Make your oped sing
Every summer, we look forward to barbecues, pool time, and ah, yes, the “song of the summer.” The one that tops the charts, graces every party, and, ultimately, brings us back to the summer of (insert your favorite year here) every time we hear it.
The hottest tracks of the summer also can guide our writing. By following the principles of a hit song, writing can transform from something dull and forgettable to something that’s exciting and impactful.
A hit song first needs a great rhythm. Take Drake’s “One Dance,” the current leader of the summer charts. As soon as the staccato piano notes merge with the electronic beats, it’s hard to sit still. The central rhythm runs throughout the song, but it’s also varied — which helps to keep the listener engaged.
Writing, too, should have a rhythm. When read aloud, the piece should flow seamlessly. But it also needs variety. Try substantiating a point with a few long, legato sentences. Then insert a punchy remark. The varied rhythm will stick out to the reader — and drive the point home.
From Sir Mix-A-Lot’s “Baby Got Back” to Katy Perry’s “I Kissed a Girl,” top summer songs also tell a relatable story.
A great oped also should appeal to a specific audience and frame its point in a story arc. It needs to have a catchy beginning (“Oh my god, Becky” has been a running joke for 14 years now), a sticky middle (you’re probably singing the chorus to “I Kissed a Girl” right now), and a show-stopping end.
Finally, songs win the summer crown if they evoke emotion.

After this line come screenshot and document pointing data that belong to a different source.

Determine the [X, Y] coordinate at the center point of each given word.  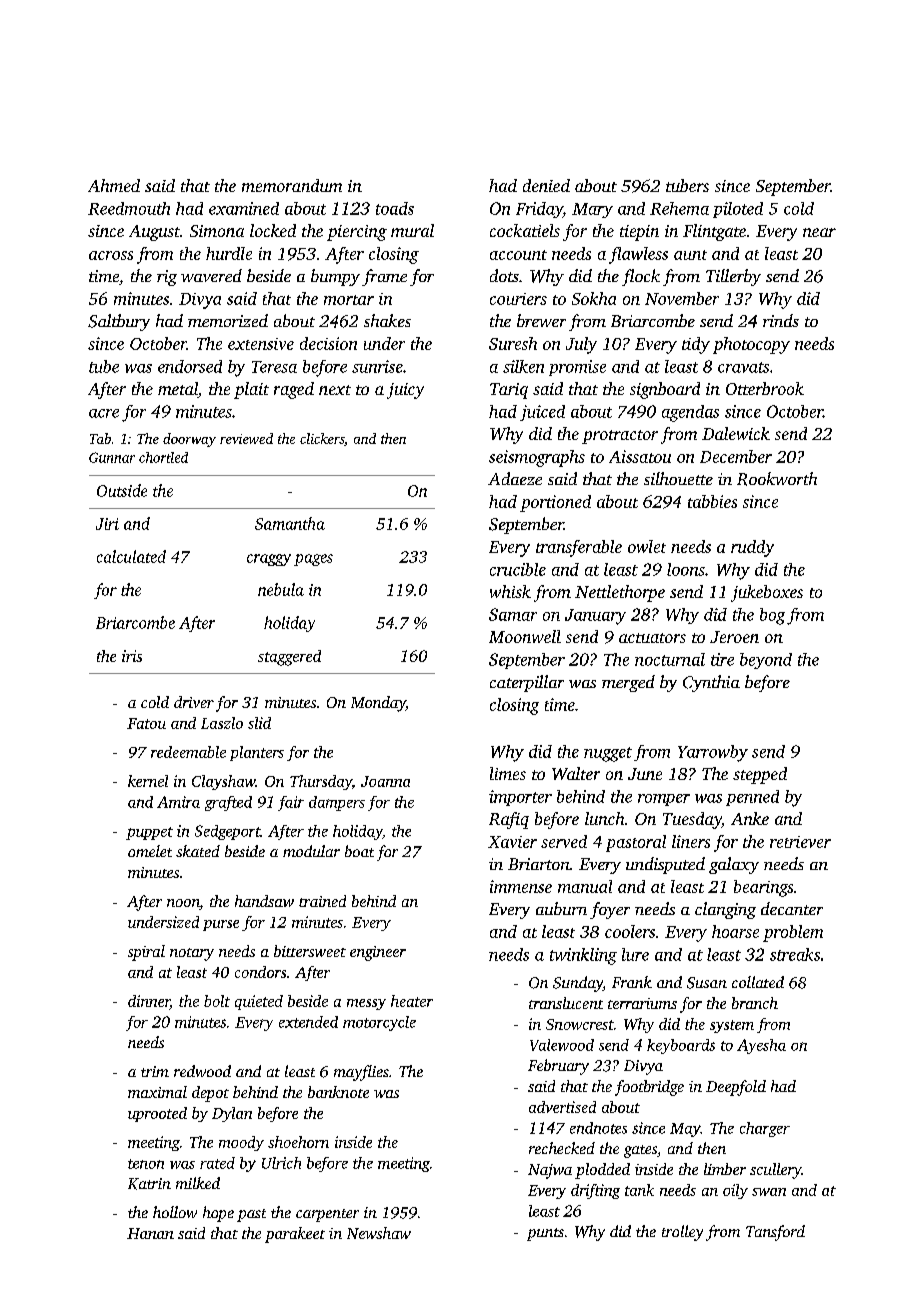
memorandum [292, 185]
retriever [800, 842]
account [518, 255]
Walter [576, 773]
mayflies [361, 1073]
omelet [150, 851]
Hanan [150, 1233]
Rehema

Listening to Beyoncé’s “Crazy in Love” on repeat might make us confess to our crush. Iggy Azalea’s “Fancy” might leave us feeling rebellious and booking a flight to Tokyo. And Sam Smith’s “Stay with Me” might prompt us to wipe away a tear.
The best opeds should make their readers feel something. If a reader comes away feeling angry, excited, or motivated, then you’ve done your job.